Aqui o filósofo está a serviço do tema, não o contrário. Cicero esmiúça a lírica com erudição e clareza, sem transformar o ensaio em aula que humilha o leitor. Exceto o último texto, que trata do impacto de A montanha mágica na própria formação intelectual e emocional, o volume permanece em torno da poesia, da crítica e da cultura contemporânea.
Quem ele lê
Os ensaios examinam Fernando Pessoa, Friedrich Hölderlin, Carlos Drummond de Andrade, Ferreira Gullar e Armando Freitas Filho. A lista não é vitrine de nomes. Cada um serve para iluminar um problema: contracultura, modernidade, relação da poesia com a música, o estatuto do verso depois das vanguardas. Cicero escreve como alguém que também faz poemas, o que muda o tom da crítica: não há superioridade de quem só comenta.
Essa posição importa. Muita crítica brasileira trata o poema como documento sociológico. Cicero insiste na pergunta formal. O poema precisa ser poema antes de ser testemunho, manifesto ou biografia. Ao mesmo tempo, ele não finge que a cultura contemporânea não existe: a música popular entra no raciocínio com a mesma dignidade da lírica culta.
Para quem vale a pena
O livro ajuda o leitor que já gosta de Cicero poeta e quer o raciocínio por trás dos versos. Ajuda o estudante que precisa de ensaios em português sobre lírica contemporânea sem pastiche acadêmico. Ajuda quem lê Drummond, Pessoa ou Gullar e quer uma conversa de igual para igual, não um resumo escolar.
Não substitui Finalidades sem fim, mais concentrado no fim das vanguardas, nem O eterno agora, mais largo em temas. A poesia e a crítica é o volume da pergunta específica sobre o poema. Quem quer a poesia em verso deve ir a Fullgás. Quem quer o pensamento sobre o verso fica neste livro.
O ensaio mais pessoal
O texto final, sobre Thomas Mann, quebra o programa. Cicero fala de formação, não só de teoria. É o ponto em que o crítico admite dívida afetiva com um romance, e isso ilumina o restante: a erudição dele nunca foi fria. Havia gosto, hábito de leitura, uma vida intelectual construída livro a livro.

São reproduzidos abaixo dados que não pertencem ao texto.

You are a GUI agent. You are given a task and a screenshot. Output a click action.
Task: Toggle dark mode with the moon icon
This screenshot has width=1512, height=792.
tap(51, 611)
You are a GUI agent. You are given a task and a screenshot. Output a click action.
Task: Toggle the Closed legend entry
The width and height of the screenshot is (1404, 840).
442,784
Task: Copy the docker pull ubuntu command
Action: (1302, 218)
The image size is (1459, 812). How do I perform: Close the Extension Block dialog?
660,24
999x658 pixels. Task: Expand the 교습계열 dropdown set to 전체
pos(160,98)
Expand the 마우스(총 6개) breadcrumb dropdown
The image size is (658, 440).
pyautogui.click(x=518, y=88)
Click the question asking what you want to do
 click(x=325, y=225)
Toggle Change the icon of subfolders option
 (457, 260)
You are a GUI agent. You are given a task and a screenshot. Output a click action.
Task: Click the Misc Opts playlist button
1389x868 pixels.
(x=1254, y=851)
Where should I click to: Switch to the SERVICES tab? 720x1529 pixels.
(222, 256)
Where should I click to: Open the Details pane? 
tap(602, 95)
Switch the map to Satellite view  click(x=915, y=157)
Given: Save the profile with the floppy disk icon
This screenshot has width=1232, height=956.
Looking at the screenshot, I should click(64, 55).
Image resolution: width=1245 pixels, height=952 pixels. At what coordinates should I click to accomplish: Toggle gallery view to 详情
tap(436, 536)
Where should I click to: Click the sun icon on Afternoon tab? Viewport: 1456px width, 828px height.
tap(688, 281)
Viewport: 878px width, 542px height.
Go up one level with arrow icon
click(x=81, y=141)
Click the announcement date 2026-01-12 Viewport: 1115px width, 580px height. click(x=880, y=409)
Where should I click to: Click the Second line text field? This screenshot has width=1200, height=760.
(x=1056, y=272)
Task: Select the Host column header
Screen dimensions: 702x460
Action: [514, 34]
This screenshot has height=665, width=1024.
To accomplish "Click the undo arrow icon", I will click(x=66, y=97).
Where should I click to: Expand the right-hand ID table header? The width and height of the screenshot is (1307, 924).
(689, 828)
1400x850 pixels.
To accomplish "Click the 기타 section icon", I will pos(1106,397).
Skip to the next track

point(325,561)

Uma dúvida comum é se o livro “explica” os poemas de Cicero. Em parte, sim: a pergunta sobre o que faz um poema ser poema atravessa a obra dele. Em parte, não: os ensaios leem outros poetas. Usá-lo como chave exclusiva de Guardar empobrece os dois lados. Melhor lê-lo como conversa de um poeta-crítico com a tradição que escolheu.
Edição em português, selo Companhia das Letras, ISBN 978-85-359-2917-1. Existe em livro físico e e-book. Para quem quer a crítica de Cicero no período em que ele já era poeta reconhecido e ainda não havia sido eleito para a ABL, este é o volume certo.